The firm counsels business startups regarding many of the issues relating to the launch of a new business.   Critical issues facing startups include choosing the place of business and/or of incorporation, choosing the appropriate business form, choice of tax status, having clear and concise corporate documents such as by-laws, partnership agreements, LLC operating agreements, shareholder/LLC ownership interest agreements, key employee agreement and considering exit strategies at the outset, such as structuring buy-outs of founding partners’ ownership interests and/or planned dissolution in the event of the occurrence of certain circumstances.

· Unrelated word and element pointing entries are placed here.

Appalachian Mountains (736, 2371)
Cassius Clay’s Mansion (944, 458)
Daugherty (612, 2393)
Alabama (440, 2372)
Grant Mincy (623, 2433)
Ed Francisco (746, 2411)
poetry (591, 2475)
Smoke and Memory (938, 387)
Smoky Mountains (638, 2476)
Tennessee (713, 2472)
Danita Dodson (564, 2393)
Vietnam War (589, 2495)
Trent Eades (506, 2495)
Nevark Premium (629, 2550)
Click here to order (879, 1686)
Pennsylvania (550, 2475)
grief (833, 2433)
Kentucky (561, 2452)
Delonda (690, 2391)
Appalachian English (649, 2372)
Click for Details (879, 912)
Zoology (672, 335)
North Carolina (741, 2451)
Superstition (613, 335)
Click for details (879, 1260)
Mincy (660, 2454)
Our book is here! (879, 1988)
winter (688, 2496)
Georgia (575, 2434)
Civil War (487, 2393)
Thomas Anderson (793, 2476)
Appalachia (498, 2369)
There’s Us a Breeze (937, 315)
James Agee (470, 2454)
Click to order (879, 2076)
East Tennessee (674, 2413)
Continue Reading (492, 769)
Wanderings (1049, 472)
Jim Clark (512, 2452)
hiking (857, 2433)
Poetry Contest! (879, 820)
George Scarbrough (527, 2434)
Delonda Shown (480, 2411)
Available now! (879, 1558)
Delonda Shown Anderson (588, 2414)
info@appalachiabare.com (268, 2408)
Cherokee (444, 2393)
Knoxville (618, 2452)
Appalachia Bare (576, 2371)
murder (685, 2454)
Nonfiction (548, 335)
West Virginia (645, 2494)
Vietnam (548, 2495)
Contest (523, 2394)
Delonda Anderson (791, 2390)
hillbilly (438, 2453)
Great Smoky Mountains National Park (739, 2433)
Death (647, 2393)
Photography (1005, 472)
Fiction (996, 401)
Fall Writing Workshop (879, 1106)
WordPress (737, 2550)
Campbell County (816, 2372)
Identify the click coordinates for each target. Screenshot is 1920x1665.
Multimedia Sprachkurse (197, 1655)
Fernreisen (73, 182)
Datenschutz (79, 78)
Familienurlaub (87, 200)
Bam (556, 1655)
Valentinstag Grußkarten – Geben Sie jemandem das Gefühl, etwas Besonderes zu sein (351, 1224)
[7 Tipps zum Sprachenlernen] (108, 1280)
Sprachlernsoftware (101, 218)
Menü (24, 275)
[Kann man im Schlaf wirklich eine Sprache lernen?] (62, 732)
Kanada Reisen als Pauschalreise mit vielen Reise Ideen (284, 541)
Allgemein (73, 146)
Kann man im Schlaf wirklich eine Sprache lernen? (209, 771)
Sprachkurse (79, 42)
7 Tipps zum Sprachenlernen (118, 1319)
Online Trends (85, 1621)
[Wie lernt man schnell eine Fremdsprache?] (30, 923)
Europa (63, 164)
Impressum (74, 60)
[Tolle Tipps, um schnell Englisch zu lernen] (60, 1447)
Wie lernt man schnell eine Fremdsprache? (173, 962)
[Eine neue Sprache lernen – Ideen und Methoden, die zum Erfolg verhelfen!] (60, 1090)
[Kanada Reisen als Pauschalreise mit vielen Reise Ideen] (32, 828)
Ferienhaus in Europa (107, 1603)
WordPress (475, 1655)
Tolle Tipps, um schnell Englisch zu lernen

The firm also has experience handling “business divorce” cases involving self dealing, management exploitation of corporate opportunities, failure to pay out company profits, minority shareholder oppression, and others.  People generally approach things with the best intentions.  Despite that, the future is unforeseeable and things do not always go as planned.  Unforeseen consequences and unmet expectations are fairly common In connection with closely held companies and partnerships where long time friends and associates sometimes find themselves at odds over the management of their joint business venture.  Making matters worse is the fact that often tines the relationship between the former friends, including their rights, obligations, and remedies with respect to one another are not clearly defined either because they did not bother to have proper agreements drafted or attempted to draft these themselves using forms found on the internet.  The result can be an extremely contentious situation with no clear cut answers.  Our firm is experienced in dealing with these situations, whether by mutual agreement or through mediation, arbitration, or litigation.

Examples of such business divorce matters handled by our firm include:

  • Representation of minority member in dental lab business in connection with company breakup and subsequent litigation to enforce restrictive covenant contained in client’s employment agreement.
  • Representation of hedge fund manager in action to enforce right to “carve-out” profits against majority owner of general partner of fund.
  • Representation of minority member of investment banking firm in derivative action against officers for self dealing, unauthorized issuance of ownership interests, and corporate waste.
  • Representation of majority owners of limited liability company regarding separation form removal of minority member where company operating agreement did not provide for buy-out of ownership interests.